Using random "data" to test selective algorithms

I try and teach myself programming as a hobby, and sometimes you write programs that require a random number generator. For most hobby work, it doesn’t matter that the RNG might have undesirable qualities. In my studies, I’ve found that there are all kinds of different RNGs that are meant to target different kinds of pseudo-randomness.

The problem I face is that I have a selective algorithm, that is, one that attempts to assign positive and negative weights for real data based on some selection criteria. The concern of such an operation is having noise, and a poor algorithm, combine to create a pattern or suggest a phenomena when none is actually present. If I fear my algorithm might have this quality, I would test it with a fake dataset of random numbers and see if it still finds information that I know should otherwise not be present.

Is any particular RNG good for this, or does it not really matter?

If you want truly random numbers, you can download a table of random numbers, like these from the RAND Corporation. You can set up your program to access these. Analyses and descriptions of how the table was generated are found here. Random number tables are pretty much the Gold Standard for researchers who need truly random numbers for simulations and such.

Bear in mind that the nature of randomness is such that patterns do show up from time to time. So just cause your algorithm is finding stuff doesn’t mean it’s flawed–that stuff might really be there.

There are other issues associated with random data testing. Can you give us a high-level overview of what you’re doing?

We have a set of data that represents the combined effects of several uncontrolled variables, only one of which is of interest to us. The algorithm compares acquired data to a standard (which represents only what we’re interested in) and weights the data in order to distill the one of interest by comparison. It decreases the weight of data that fails to act like or correspond to the standard, and increases the weight of data that does act like or corresponds to the standard. Some are suggesting to me, “Hey, it works.” My response is, “I would never suggest otherwise. Of course if you only count the data you like you’ll find the pattern you’re looking for.” And so the discussion goes.

What is sticking in my craw is that there are ways to weigh data to account for effects like noise and other uninteresting phenomena. My position is that, unless we test this algorithm with data we are sure doesn’t indicate anything, we won’t know whether it is begging the question or operates as intended. The idea I had was to test several standards with several random datasets (each standard tests all the random datasets), but then the question came to me that there might be a preferred kind of pseudorandomness for tests like this.

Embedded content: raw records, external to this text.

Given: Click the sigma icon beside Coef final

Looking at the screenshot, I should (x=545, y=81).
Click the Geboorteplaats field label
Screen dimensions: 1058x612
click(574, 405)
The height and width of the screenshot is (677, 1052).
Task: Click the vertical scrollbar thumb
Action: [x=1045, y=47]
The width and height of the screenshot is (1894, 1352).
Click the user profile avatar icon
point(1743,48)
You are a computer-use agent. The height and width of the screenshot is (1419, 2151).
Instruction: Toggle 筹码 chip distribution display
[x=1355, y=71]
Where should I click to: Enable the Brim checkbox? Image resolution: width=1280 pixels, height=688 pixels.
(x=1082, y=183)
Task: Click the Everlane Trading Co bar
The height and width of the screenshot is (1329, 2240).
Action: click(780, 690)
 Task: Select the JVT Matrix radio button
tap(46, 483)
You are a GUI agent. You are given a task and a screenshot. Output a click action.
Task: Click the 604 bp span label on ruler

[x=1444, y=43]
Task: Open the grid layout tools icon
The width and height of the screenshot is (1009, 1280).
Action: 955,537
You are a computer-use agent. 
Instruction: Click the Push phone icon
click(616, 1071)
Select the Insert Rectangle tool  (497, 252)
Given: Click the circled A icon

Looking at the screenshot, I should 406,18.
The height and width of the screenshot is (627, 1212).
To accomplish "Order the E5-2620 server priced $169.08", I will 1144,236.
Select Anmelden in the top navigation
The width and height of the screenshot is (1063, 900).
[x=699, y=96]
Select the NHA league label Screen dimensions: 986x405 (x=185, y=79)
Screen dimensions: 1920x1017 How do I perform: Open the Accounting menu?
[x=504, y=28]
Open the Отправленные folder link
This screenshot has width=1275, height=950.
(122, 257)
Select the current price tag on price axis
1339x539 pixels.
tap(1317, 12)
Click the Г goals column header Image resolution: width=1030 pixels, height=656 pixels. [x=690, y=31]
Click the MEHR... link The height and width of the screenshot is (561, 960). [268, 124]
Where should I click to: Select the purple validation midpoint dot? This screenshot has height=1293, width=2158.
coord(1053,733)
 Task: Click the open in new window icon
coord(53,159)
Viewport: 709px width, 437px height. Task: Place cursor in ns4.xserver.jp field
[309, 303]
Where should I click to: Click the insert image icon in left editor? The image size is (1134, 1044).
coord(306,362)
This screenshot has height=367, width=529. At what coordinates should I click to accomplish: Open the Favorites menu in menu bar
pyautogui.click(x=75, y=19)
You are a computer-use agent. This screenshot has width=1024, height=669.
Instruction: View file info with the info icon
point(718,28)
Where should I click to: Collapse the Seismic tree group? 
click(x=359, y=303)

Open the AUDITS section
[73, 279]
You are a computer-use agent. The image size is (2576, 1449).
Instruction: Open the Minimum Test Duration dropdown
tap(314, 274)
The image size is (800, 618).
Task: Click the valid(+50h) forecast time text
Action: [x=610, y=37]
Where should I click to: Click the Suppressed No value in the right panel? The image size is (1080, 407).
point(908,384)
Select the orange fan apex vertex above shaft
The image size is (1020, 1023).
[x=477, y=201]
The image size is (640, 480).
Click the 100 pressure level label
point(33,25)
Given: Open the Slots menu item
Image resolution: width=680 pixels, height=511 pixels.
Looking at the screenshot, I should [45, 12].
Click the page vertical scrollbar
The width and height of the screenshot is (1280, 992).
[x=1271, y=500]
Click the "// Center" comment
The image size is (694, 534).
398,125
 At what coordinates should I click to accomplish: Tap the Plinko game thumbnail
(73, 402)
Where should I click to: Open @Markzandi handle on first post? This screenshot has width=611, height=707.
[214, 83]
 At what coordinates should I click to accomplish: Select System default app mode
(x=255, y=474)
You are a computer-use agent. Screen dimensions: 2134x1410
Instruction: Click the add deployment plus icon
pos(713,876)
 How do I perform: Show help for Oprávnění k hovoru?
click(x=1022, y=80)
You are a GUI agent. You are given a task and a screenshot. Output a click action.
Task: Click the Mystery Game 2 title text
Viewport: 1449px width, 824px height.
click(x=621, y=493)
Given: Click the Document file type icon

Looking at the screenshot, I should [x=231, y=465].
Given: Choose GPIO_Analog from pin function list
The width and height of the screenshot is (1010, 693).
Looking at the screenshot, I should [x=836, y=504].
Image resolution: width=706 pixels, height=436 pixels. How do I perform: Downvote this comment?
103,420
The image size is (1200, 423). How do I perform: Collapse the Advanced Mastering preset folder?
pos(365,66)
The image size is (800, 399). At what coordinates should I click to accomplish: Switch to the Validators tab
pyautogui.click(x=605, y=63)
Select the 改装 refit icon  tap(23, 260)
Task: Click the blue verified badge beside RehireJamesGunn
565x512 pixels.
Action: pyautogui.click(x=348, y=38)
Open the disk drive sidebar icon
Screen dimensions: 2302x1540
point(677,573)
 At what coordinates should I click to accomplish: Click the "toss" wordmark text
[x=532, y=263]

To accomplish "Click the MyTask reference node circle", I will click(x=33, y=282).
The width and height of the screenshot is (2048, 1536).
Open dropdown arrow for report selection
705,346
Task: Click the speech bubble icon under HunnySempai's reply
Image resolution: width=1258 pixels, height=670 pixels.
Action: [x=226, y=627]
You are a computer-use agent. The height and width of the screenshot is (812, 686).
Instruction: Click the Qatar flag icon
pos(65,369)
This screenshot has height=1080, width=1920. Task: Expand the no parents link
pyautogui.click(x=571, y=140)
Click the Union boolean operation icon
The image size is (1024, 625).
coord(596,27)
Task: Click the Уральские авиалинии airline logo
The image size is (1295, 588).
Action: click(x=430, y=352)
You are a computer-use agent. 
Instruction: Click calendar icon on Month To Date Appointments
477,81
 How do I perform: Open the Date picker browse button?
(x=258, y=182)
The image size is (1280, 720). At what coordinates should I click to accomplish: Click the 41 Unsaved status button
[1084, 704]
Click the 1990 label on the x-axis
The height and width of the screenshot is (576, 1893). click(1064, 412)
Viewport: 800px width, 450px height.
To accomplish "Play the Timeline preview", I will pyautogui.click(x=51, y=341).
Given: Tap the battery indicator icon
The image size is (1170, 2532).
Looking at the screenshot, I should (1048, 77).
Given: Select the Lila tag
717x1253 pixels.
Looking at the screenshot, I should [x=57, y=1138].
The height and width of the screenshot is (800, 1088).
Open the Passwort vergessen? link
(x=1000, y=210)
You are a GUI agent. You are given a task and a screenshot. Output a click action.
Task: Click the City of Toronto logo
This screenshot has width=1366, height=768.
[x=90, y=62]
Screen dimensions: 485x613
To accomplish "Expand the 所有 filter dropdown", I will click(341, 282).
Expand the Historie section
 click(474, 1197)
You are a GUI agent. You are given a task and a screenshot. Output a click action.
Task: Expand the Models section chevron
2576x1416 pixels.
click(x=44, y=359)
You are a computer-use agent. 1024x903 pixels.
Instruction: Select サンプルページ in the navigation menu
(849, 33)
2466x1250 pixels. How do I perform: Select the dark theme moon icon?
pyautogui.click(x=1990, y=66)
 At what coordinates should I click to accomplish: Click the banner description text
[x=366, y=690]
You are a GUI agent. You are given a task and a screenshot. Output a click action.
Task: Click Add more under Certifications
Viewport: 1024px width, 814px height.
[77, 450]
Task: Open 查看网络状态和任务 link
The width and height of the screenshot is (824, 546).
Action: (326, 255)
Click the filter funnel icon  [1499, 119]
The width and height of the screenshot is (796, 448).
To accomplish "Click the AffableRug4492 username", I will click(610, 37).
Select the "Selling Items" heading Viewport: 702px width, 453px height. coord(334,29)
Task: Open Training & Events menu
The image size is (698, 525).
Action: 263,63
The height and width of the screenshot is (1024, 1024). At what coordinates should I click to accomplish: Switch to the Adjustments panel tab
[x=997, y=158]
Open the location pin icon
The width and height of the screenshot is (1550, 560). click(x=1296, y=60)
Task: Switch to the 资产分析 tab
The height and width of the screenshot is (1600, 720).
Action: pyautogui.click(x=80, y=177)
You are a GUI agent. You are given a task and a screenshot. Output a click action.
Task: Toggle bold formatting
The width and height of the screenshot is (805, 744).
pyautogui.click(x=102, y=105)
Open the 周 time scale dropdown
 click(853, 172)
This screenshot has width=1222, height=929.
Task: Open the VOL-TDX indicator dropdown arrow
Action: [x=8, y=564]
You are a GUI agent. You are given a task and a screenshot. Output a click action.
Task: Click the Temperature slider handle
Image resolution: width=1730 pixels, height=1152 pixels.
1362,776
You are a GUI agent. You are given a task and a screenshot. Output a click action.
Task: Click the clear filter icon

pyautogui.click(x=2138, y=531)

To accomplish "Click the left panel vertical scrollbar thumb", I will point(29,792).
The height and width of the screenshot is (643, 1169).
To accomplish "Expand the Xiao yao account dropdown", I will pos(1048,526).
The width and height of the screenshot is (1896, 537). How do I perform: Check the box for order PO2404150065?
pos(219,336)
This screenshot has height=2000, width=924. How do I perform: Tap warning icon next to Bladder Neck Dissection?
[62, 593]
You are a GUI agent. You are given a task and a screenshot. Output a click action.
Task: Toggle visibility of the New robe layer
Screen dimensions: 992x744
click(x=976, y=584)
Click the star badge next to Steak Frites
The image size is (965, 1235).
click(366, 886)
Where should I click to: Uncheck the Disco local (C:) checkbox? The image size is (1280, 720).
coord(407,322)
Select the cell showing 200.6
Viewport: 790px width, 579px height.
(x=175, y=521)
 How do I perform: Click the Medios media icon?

Hopefully that was a little more clear.

As ultrafilter says, random data might not be what you want. You might be better off carefully constructing a data set to have exactly the properties you wanted and then testing it to make sure you get the expected result.

If you do want random data, there are lots of freely available implementations of pseudo-random generators available. Almost any crypto library will have good pseudo-random algorithms for key generation.

How can you be sure your random data won’t look like it indicates something?

A correctness argument is much more appropriate here.

What about the distribution? Uniform, Gaussian? What exactly is meant by “random”?

True, and I think that instead of using random data, we could probably just use different standards on real data and acheive what I’m looking for.

Unless I have been catastrophically unclear, that is my question.

“random” means “not repeatable” in this context.

I would never recommend this. The human brain is lousy at picking out “typical” or “anti-typical” cases, and if you try to, you’re almost guaranteed to put patterns in the data of a sort which you don’t want. Use random input, and just make sure that you understand the statistics of what you’re seeing, and that you have enough input for the stats to be useful.

It’s pretty trivial to generate data sets you can be sure of. They don’t have to look random. For example, if you’re writing code to do an average, one of the pre-set tests could be a data set containing all the same number. This will frequently identify where a coder has made an error in a summation or roundoff situation. If you’re testing a statistical program, you can generate a data set using a a formula for a perfect distribution to make sure your algorithm handles that case. Creating data sets to test very specific functions is a critical part of any mathematical programming. I’m not saying it replaces testing with random data or other sets, but it can easily expose fundamental flaws you won’t find otherwise.

Back to the OP,

Java’s pseudo-random generator will repeat after 2[sup]48[/sup] bits, which is a lot. For considerably smaller sequences of bits (I doubt you will need more than 2[sup]24[/sup] or so) the distribution is going to be essentially random. That is, depending on the seed, you could end up with absolutely any distribution, and the likelihood of each distribution is equal.

Unless your application is using its own linear congruential formula, and it just happens to be the same one Java is using, it is basically impossible for it to find a legitimate pattern in the data. It is a good test, don’t worry about it.